There’s a lot going on in the world, and I think we’re all coming to varying levels of terms with what the last few months have felt like, and varying levels of anxiety of what the next few will hold. It seems like the sourdough and toilet paper phase of this pandemic was ages ago, and I can’t even remember a single minute of June. Time has literally felt fluid, at times the weeks whizzing by faster than a comet that suddenly blessed our night sky with a dazzling, unexpected show. It seems like it has forced us all to slow down and just be here. Without the option of jetting off to whatever summer destination we had planned, we’ve had to make peace with summer right here and now. And what a summer it’s been, with glorious warm and humid days that have quenched our skin, with soft breezes blowing kisses onto our bare arms and playing with our hair.

With everything happening, one experience has been universal for most of us in Calgary: we are getting to know our backyard pretty well. For some of us that might mean more trips downtown and acting like a tourist in our city. For a lot of us, it’s been trips to the mountains every weekend and soaking up what nature has to offer. For me, it’s a sudden love for the Canadian outdoors that truly did not feel authentic in me until now: an abrupt desire to be hiking or biking in the mountains every single weekend. I was one of those people that wrote about how much I liked being the mountains on my LinkedIn bio, but only recently do I feel a genuine thrill when my breathing is heavy as I’m scrambling up the side of a cliff or my heart pounding as I’m breaking 50km/hr on my road bike between two giant mountain summits.

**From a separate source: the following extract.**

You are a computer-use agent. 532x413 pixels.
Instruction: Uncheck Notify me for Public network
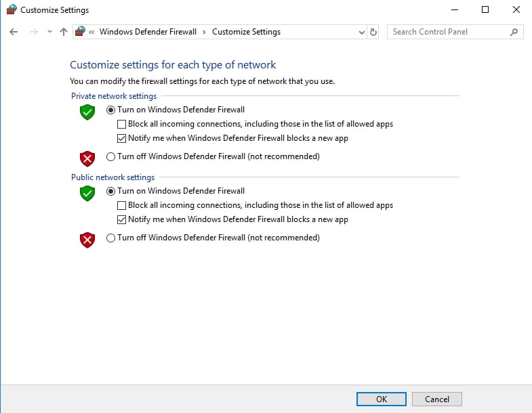click(x=121, y=220)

I recently broke my arm falling off my bike, and it’s felt like the longest few weeks of my life. As melodramatic as that may sound given everything going on in the world, it actually wasn’t because of the pain or the major inconvenience of my dominant arm being non-functional, but rather the most beautiful weeks of summer passing by me as I watched with my arm in a sling. Not being able to do any of the outdoorsy things I had suddenly developed a penchant for, I was honestly devastated.

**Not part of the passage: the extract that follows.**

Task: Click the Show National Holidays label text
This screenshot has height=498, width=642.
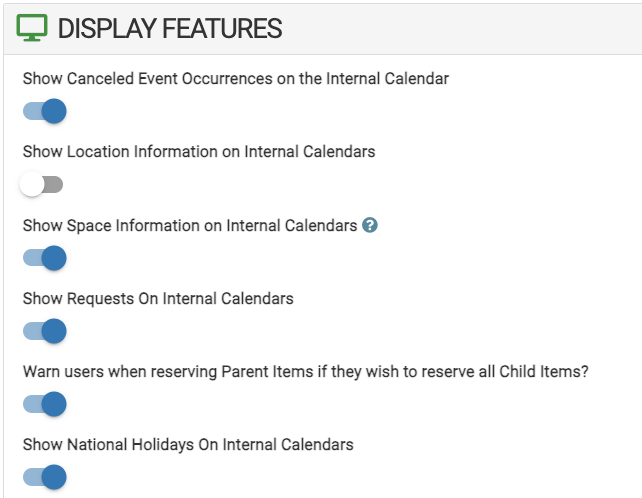Action: pos(188,444)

And yet, while I know there are much more devastating things going around me, I’m coming to appreciate that the very fact that I am doing things that could result in a broken bone is, in itself, an accomplishment. Like many children of immigrants, I grew up quite sheltered, not being allowed to participate in extracurricular sports or physical activities that might result in injury. For me it was amplified growing up in the US without health insurance, with a real fear that I wouldn’t be able to get the treatment I needed if anything happened. So I watched my classmates over the years all show up in a cast of some kind, as if it was a rite of passage I couldn’t participate in. And here I am, at the ripe old age of 30, having broken my first bone and feeling a tiny bit proud.

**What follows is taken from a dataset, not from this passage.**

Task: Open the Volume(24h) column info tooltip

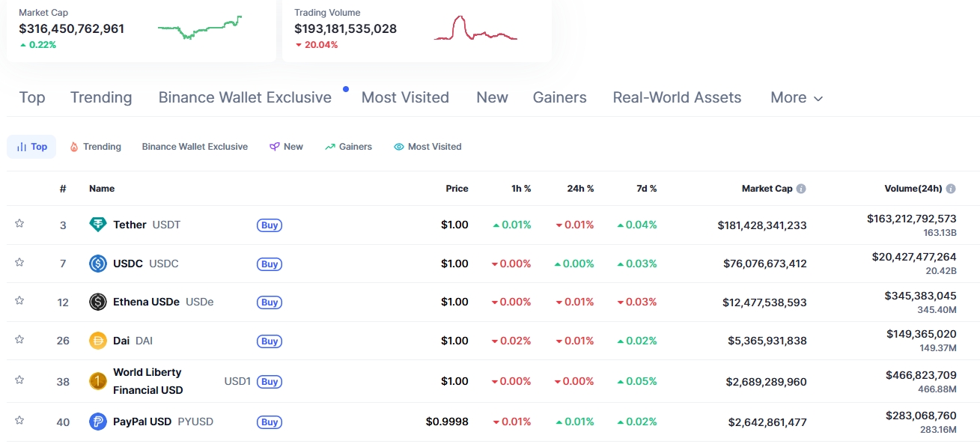Action: [951, 188]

Because doing things that could result in a broken bone requires not just health coverage, but a security of mind. A confidence that a broken bone wouldn’t put your child behind. A brazen spirit that understands that some activities are worth the risk of injury. An inclination for adventure, and all that it entails.

Finally, as an adult, living outside my parents’ home, making my own irresponsible decisions of biking too fast around a curve, I finally felt authentically Canadian in my love to the outdoors. A love so strong I would literally give up a limb for it.

A friend of mine once said that riding a bike is the most liberating thing you do as a child, because it’s the closest feeling you get to flying.

Damn right, I broke my arm. And I guess you could say it happened while I was flying.